Я заскрипел мозгами, оценивая свою жизнь, пытаясь вспомнить какую-нибудь гадость, которую совершил, и мне за это было бы мучительно больно. Ничего на ум не пришло. Я помолчал, глядя на икону.
"Ну что? Нашел что-нибудь?— спросил я.— Вот и я не нахожу. Всю жизнь я кому-то чем-то помогаю. А что мне трудно? Вообще не трудно. Просят помочь, и если я могу помочь, почему бы ни помочь. Правильно?"
Лик святого мигал в пламени свечей.
"Умгу,— Я кивнул. — И то, что не стоит ни от кого требовать добра взамен на то, что творю я — это тоже правильно, да? И то, что те, кому я помог, и люди эти процветают, зачастую даже не удосуживаются поздравить меня с днем рождения. Это тоже правильно? Почему я о дне рождения? Так это самое простое, не требующее усилий. Ведь большинство тех, кому я помог, не смогли исполнить даже мало-мальскую мою просьбу. Это тоже в порядке вещей. Да? Типа люди слабы, что от них ждать? Ага. И, элементарно, выслушать никто не хочет, когда мне плохо и душа горит. То же, типа, требовать насильно любви ни от кого нельзя. Понятно. А перестану я делать добрые дела и посмотрю, что из этого выйдет? Как ты на это смотришь? Ведь никто этого не ценит. Зло бояться, а добро быстро забывают. Я тоже хочу быть как все".
Тут я почувствовал, как сладкая истома стала заполнять мое тело. Становилось легко, я как будто заряжался, как аккумулятор.
-Ох, оставьте эти ваши штучки,— сказал я шепотом, перекрестился и вышел из церкви.
Облегчение исповедь не принесла. Тут зазвонил мобильник. Это была Света.
-Ты домой собираешься?
-Уже еду!
-Я купила на завтра билеты в театр.
-Что дают?— без энтузиазма спросил я.
-Чехова "Чайку".
-Тц! А повеселее ничего не было?
-Написано, комедия.
-"Чайка"— комедия??
-Так написано! Что я, читать не умею?— раздраженно сказала Света.— Купи сыр, я забыла!
Я с пакетом разной еды открыл дверь в общий коридор, как сказала однажды представительница жилконторы — "карман", с расположенными в этом "кармане" четырьмя квартирами. Пахнуло застоявшимся сигаретным смрадом. Я с ненавистью посмотрел на дверь квартиры, за которой жила вредная наглая старуха со своим странным сыном. Сын у нее работал в каком-то банке программистом, поэтому меня не удивлял его взгляд, обращенный внутрь себя в котором, казалось, мигали только цифры. Реальный мир его не интересовал.

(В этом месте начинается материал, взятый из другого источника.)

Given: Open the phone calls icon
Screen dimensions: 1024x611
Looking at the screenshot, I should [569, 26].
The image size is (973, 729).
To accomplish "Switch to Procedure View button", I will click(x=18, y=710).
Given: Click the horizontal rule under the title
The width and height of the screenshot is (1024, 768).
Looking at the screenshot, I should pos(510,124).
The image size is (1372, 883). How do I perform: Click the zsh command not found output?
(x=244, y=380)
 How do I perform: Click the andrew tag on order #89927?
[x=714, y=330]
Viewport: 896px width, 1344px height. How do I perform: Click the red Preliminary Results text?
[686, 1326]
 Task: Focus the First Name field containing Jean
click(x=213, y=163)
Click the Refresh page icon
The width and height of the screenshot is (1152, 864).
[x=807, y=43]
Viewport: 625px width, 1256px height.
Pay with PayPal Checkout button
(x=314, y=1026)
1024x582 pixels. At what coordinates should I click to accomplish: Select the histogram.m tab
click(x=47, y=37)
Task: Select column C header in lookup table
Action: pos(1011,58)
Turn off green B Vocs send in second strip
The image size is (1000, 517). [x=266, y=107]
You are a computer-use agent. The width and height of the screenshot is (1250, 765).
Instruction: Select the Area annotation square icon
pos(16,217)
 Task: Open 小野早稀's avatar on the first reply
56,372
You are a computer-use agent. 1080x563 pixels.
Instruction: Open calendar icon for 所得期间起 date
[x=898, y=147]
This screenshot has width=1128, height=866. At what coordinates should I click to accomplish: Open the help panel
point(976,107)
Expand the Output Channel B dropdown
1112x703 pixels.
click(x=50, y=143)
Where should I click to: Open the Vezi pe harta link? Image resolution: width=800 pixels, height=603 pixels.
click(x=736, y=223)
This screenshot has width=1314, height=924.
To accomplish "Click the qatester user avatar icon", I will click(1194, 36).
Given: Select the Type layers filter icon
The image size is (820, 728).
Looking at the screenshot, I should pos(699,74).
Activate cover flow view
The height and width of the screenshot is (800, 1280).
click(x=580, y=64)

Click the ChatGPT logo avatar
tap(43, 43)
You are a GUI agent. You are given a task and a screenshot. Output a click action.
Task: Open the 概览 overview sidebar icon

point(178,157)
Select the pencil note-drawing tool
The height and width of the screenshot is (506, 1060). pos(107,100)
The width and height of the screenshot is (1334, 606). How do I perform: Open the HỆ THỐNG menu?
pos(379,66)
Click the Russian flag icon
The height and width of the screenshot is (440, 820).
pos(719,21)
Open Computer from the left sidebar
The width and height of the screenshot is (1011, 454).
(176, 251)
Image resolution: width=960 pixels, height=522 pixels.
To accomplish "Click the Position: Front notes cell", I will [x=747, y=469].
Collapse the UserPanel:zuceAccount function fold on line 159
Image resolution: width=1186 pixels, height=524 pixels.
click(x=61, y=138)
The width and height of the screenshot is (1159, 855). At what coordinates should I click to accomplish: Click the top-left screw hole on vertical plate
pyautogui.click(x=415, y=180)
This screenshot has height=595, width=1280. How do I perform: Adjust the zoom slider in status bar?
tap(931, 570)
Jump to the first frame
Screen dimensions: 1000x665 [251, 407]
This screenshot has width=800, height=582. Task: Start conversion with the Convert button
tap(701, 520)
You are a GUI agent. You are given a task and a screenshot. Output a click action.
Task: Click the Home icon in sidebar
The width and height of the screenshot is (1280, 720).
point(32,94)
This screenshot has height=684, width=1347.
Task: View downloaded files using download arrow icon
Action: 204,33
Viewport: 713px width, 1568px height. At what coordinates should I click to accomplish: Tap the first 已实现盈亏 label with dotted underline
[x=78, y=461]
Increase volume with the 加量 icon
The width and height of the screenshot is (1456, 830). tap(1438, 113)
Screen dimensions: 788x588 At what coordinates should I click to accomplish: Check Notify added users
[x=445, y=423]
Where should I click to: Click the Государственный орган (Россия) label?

У нас на площадке были заведены дежурства. То есть жильцы каждой квартиры должны были еженедельно мыть пол в этом кармане. Старуха сначала с неохотой выполняла эту необременительность — раз в неделю помахать тряпкой, а потом конкретно махнула на нее рукой. Науськиваемый женой я отправился на разборки. Разговор состоялся крепкий, но спокойным тоном, хотя я услышал в адрес себя несколько разных интересных слов. В результате, мы с соседями перестали обращать внимания на эту старушенцию и ее сынка, да и забыли бы о ее существовании, если бы она не курила какую-то дешевую дрянь и подозреваю, что курила, открыв дверь и пуская дым в общий коридор. Поэтому в нем стояла невыносимая вонь.
Я, заведенный событиями прошедшего дня, встал перед дверью ее квартиры и мысленно представил, что залепил дверь метровым слоем темно-синего киселя. Потом подумал и набросал туда серебристых звездочек. Посмотрел на свою работу. Не знаю, что это за печать, сделал по наитию, но посмотрим, может что-то и случится позитивного.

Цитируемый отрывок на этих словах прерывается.